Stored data
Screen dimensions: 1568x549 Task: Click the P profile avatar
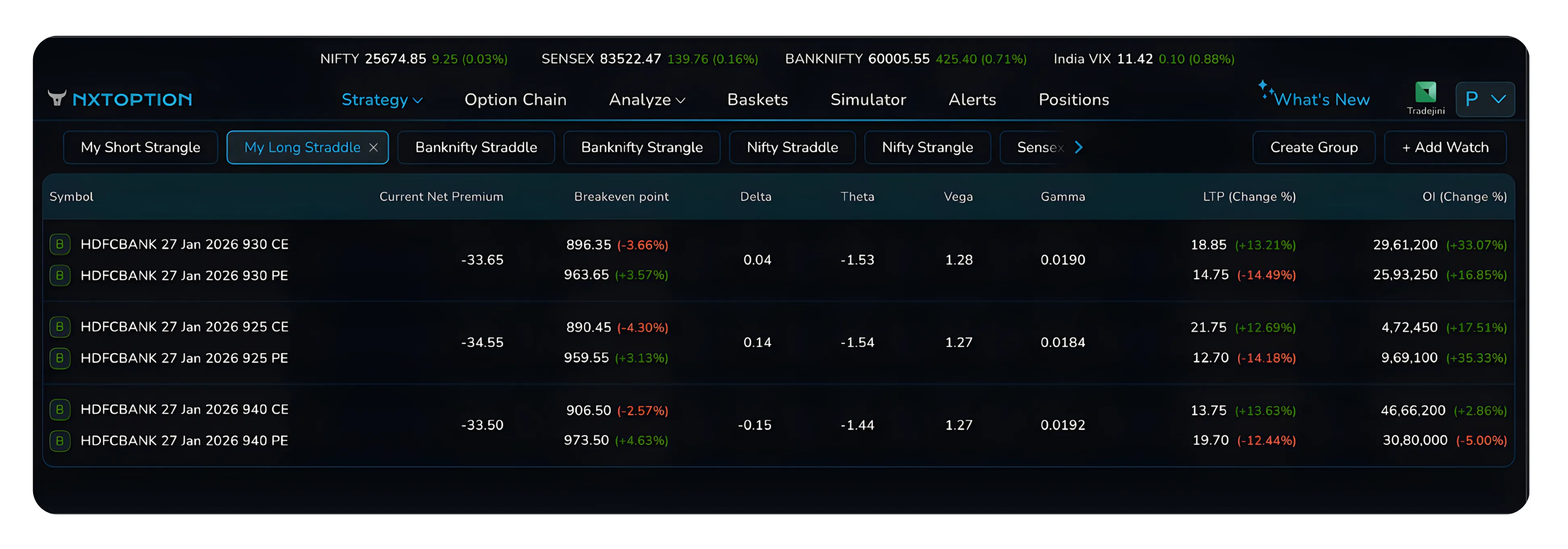click(x=1472, y=98)
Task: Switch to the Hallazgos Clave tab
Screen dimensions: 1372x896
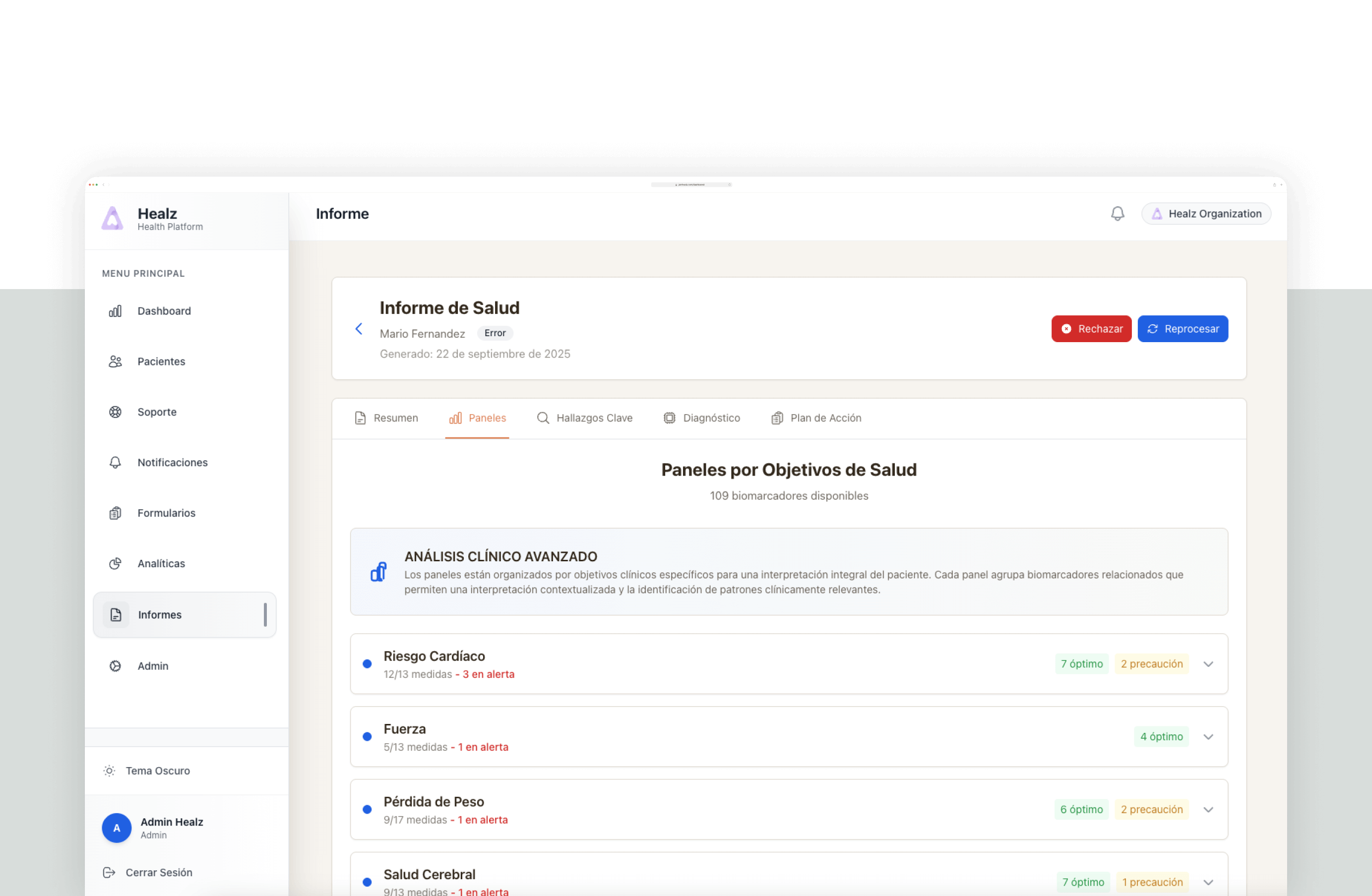Action: click(x=584, y=418)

### What the task requires
A faithful copy of the entries above is needed, one that contains no images.

### Response for this exercise
Screen dimensions: 1568x549 Task: Click the P profile avatar
click(x=1472, y=98)
Task: Switch to the Hallazgos Clave tab
Screen dimensions: 1372x896
Action: click(x=584, y=418)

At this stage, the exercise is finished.